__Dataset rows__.
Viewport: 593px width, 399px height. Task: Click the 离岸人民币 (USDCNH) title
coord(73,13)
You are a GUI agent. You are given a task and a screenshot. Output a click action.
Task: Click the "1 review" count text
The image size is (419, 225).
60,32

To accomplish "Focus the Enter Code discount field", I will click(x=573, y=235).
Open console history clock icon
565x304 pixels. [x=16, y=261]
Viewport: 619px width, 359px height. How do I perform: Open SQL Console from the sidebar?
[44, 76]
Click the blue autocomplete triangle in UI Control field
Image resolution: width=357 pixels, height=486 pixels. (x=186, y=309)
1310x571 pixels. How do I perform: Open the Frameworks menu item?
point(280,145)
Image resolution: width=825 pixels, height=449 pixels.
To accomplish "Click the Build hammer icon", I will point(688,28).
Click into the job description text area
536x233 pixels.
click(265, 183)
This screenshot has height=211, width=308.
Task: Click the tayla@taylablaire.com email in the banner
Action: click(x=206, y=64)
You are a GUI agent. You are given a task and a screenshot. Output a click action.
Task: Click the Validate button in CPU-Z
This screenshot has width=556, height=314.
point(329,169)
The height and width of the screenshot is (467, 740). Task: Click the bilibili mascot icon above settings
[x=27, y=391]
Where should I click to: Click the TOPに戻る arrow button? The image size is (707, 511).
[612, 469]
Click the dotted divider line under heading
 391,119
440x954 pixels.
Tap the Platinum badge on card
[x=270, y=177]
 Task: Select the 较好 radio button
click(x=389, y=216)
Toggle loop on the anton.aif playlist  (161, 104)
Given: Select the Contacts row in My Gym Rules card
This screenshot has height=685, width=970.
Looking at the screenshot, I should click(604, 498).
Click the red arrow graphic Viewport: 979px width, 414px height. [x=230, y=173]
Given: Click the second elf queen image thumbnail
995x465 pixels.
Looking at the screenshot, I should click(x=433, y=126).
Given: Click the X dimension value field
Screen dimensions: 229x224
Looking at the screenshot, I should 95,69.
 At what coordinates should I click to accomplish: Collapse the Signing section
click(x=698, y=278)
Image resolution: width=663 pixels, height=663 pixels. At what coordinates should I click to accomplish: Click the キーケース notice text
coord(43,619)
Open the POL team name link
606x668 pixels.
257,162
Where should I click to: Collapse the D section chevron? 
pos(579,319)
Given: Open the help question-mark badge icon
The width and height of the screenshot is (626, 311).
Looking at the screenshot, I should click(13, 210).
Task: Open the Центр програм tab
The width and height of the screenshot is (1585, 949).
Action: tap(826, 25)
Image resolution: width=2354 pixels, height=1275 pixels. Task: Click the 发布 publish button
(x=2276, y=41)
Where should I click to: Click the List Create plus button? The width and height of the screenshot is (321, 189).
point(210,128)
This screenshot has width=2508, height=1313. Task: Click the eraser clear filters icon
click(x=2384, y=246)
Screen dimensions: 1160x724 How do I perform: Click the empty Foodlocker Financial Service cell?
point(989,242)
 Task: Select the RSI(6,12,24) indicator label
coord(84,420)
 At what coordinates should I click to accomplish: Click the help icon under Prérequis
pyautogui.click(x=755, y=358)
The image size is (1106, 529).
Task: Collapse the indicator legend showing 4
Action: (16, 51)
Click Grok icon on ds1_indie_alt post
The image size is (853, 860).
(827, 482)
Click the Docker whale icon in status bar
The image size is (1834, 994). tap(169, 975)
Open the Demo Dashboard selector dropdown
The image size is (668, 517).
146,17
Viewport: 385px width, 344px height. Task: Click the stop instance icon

__EXERCISE AIM__.
Please list every line of the items above that contains the word "Open", copying each line in full.

__FULL OUTPUT__.
Open console history clock icon
Viewport: 619px width, 359px height. How do I perform: Open SQL Console from the sidebar?
1310x571 pixels. How do I perform: Open the Frameworks menu item?
Open the POL team name link
Given: Open the help question-mark badge icon
Task: Open the Центр програм tab
Open the Demo Dashboard selector dropdown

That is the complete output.